そして、チップ内部で光による化学反応をどのように行い、細胞溶解と固相抽出の両方に使用されるポリマーモノリスを作るかです。そして、そのプロセスの最後には、現在、ラボではモジュール式のプロセスですが、それらは統合されており、最終的には水中の核酸、RNA、DNAの高濃度サンプルが得られ、その後、微生物や感染の同定が行われるPCRモジュールまたは別の増幅モジュールに下流に行くことができます。現在、ボストン・メディカル・センターからインフルエンザに感染しているかどうかの患者からヒトサンプルを収集し始めています A.So インフルエンザの季節なので、これらのサンプル
を収集しています。そして、研究室では、インフルエンザA型に感染しているかどうかを調べるためのゴールドスタンダードアッセイを行っていますが、これは基本的に培養アッセイであり、実施には数日かかります。そして、それと並行して、私たちは現在、これらのサンプルをチップのモジュールに通しています。そこで、それらを溶解カラムに通し、固相抽出カラムに通し、次にPCRを実行して、ゴールドスタンダードの方法と比較してどれだけうまくいくかを確認します。
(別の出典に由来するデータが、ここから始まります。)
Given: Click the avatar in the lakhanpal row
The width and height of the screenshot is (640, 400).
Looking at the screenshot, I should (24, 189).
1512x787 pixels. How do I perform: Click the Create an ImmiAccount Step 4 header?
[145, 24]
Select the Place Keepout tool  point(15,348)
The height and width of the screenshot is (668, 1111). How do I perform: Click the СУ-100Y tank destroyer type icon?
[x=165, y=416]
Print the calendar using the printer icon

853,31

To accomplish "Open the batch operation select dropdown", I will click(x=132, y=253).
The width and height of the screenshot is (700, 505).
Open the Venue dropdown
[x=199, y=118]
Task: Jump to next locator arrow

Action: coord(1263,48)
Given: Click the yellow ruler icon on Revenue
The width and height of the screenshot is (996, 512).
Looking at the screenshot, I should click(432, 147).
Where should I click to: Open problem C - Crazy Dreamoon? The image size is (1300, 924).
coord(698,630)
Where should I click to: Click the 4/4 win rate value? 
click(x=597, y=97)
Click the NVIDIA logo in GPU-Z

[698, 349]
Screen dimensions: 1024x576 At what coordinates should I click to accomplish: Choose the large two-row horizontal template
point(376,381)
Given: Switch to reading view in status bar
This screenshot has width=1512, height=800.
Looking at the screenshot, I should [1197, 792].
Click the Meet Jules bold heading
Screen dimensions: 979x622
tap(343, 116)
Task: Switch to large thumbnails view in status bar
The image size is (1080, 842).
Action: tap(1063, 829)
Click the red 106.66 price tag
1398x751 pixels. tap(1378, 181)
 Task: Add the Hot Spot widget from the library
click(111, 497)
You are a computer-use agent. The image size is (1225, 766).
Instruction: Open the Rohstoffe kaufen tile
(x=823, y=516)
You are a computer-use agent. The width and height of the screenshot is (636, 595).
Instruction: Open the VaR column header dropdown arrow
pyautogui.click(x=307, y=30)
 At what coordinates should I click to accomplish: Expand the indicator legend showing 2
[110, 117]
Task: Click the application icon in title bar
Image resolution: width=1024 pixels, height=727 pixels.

それが今の私たちの段階です。これらの実験がうまくいけば、今後4年から6年の間に、インフルエンザA型の完全な分析装置が統合され、クロストリジウム・ディフィシルと便のサンプルに取り組むことになると思います。そして、私たちは、デバイスだけでなく、アッセイも統合することに非常に近づ
いています。そのため、アッセイの開発とチップ設計の両方を連携して行う必要があります。ですから、特定のアプリケーションの場合、ベッドサイドにたどり着くことは、実際にはターゲット指向のプロセスです。ベッドサイドでの使用にチップを最適化するためには、まず使用するサンプルと探している微生物を知る必要があります。
ですから、それをプロトタイプで実現するのは、それほど遠くないと思います。それが私たちの最終目標なので、そこにたどり着けることを願っています。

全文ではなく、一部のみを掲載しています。